Based on the TaskFlow examples, it seems like the engine instance managing
the workflow will be in memory until the flow is completed.  Unless there's
other options to schedule tasks in TaskFlow, if we have too many of these
workflows with long running tasks, seems like it'll become a memory issue
for mistral...


On Thu, Mar 20, 2014 at 3:07 PM, Dmitri Zimine d...@stackstorm.com wrote:


 For the 'asynchronous manner' discussion see http://tinyurl.com/n3v9lt8;
 I'm still not sure why u would want to make is_sync/is_async a primitive
 concept in a workflow system, shouldn't this be only up to the entity
 running the workflow to decide? Why is a task allowed to be sync/async,
 that has major side-effects for state-persistence, resumption (and to me is
 a incorrect abstraction to provide) and general workflow execution control,
 I'd be very careful with this (which is why I am hesitant to add it without
 much much more discussion).


 Let's remove the confusion caused by async. All tasks [may] run async
 from the engine standpoint, agreed.

 Long running tasks - that's it.

 Examples: wait_5_days, run_hadoop_job, take_human_input.
 The Task doesn't do the job: it delegates to an external system. The flow
 execution needs to wait  (5 days passed, hadoob job finished with data x,
 user inputs y), and than continue with the received results.

 The requirement is to survive a restart of any WF component without
 loosing the state of the long running operation.

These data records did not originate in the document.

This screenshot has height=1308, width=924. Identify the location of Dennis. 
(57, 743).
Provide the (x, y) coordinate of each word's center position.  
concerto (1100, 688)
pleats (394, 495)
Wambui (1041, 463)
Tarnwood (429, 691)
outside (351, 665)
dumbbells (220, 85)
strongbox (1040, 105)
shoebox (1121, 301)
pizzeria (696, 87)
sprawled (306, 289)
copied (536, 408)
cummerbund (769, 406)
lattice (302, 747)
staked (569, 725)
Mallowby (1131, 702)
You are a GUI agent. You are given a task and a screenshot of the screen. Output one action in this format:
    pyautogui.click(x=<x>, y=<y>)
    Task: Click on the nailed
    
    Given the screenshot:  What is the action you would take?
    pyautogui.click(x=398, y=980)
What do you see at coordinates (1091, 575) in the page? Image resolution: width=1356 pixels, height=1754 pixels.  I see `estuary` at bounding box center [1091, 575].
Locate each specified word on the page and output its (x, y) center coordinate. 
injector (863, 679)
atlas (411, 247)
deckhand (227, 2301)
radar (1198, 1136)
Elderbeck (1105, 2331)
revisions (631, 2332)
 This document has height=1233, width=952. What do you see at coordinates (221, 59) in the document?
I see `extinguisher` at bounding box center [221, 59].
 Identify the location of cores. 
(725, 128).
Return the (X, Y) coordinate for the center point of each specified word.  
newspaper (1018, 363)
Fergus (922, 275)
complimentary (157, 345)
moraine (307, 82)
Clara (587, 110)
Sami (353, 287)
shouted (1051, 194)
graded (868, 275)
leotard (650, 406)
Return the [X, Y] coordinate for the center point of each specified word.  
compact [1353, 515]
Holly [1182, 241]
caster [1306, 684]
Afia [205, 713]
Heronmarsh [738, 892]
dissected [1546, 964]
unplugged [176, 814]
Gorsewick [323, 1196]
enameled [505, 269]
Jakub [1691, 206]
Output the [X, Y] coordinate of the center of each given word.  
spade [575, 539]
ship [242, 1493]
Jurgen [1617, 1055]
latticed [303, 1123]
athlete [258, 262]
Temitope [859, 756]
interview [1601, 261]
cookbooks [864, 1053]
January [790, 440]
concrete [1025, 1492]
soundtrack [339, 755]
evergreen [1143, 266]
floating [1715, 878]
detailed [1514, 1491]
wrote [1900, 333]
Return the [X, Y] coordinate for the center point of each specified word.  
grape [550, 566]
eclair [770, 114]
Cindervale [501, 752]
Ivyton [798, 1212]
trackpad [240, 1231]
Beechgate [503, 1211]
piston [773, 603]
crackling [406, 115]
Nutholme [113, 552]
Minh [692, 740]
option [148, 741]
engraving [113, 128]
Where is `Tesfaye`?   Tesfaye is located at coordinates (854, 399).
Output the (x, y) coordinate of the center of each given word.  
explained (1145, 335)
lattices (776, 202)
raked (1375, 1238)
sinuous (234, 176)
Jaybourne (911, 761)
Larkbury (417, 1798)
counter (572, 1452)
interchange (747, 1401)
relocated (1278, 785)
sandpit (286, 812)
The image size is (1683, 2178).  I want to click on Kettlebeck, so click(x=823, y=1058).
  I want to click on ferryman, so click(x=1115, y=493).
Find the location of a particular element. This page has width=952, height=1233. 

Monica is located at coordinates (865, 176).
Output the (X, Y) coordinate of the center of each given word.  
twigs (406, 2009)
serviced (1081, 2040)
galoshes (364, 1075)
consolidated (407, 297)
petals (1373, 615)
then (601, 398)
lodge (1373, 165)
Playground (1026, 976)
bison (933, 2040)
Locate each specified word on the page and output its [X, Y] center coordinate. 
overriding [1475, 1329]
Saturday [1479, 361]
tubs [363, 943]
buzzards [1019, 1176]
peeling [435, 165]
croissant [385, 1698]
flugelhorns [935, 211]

 Does TaskFlow already have a way to do it? Or ongoing ideas,
 considerations? If yes let's review. Else let's brainstorm together.

 I agree,

 that has major side-effects for state-persistence, resumption (and to me
 is a incorrect abstraction to provide) and general workflow execution
 control, I'd be very careful with this

 But these requirement  comes from customers'  use cases: wait_5_day -
 lifecycle management workflow, long running external system - Murano
 requirements, user input - workflow for operation automations with control
 gate checks, provisions which require 'approval' steps, etc.